Warming up your muscles before you run is a good idea.
thats what i do anyway, Spend at least 5 to 10 minutes doing that..

Also, warming-up can significantly reduce the chances of muscle pulls and strains..

You have to control ur breathing dont rush at first, It's better to run at a slower pace but 
for longer. and just keep going till u drop lol

alternetavely...
come on over and i'll give u a body massage lol:fun: 
only u need to do a bit of swimming before u get here !!

good luck tommorow


----------



## stm4710 (Jul 6, 2004)

> running is great especially if u have something on ur mind that's making
> u anxious .. just run the hell out of it lol
> and when u get back home u will be too tired to care!

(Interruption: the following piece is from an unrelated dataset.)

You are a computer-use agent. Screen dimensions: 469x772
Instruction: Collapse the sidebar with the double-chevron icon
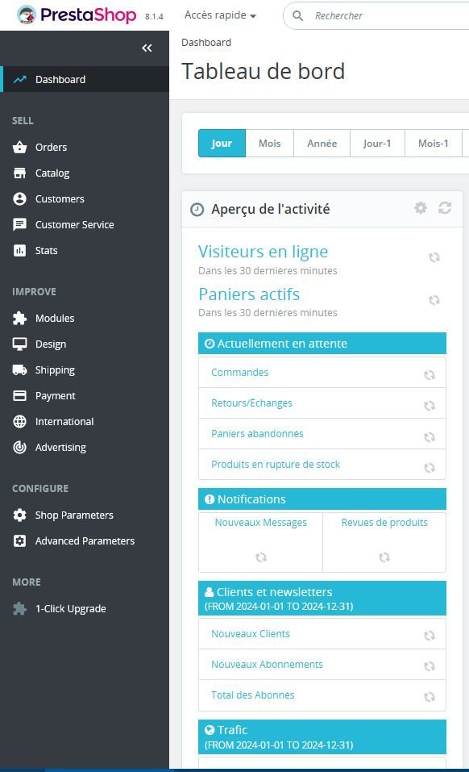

Lifting weights does the same thing. Many times after me and the ex :up_yours: broke up I would go to the gym and max out thinking about her during my workout. 
I just was to tierd and worn out to care about anything besides a hot shower and a nap......then later food when I woke up.


----------



## SOT (Jul 30, 2004)

Ummm that's sort of gross...but thanks for sharing.


----------



## Macop (May 2, 2002)

Campuspdchic you will do fine, the PAT test is a joke, I hate to say that but it is true. I was very nervous when I took it and then nearly laughed my head off when I was watching the people do it that were in line before me. It was unbelievably easy, the instructors all were old guys and yelled at us for going to fast. I dropped my duty belt and made a few mistakes that costed me some time (the course is timed) because they did not do a good job on telling you what was expected of you. But the guy said no, no don't worry just keep going. There were people there who were over weight, I was sure they were gonna fail but they did not. Don't worry I am sure you will do fine


----------



## SOT (Jul 30, 2004)

Ohhh I thought he said PAP test....


----------



## Cinderella (Jun 17, 2005)

lmao @ pap test


----------



## ROBOCOP1982 (Sep 4, 2002)

campuspdchic,

I was there today, how did you do?


----------



## COLE (Feb 7, 2003)

Robocop how did you do? Most of the people in the group I was with passed. Very few had trouble.


----------



## Wannabe1 (Aug 8, 2004)

MPTC? I take it? That test is a joke. At least you don't have to do a 1 1/2 mile run after!


----------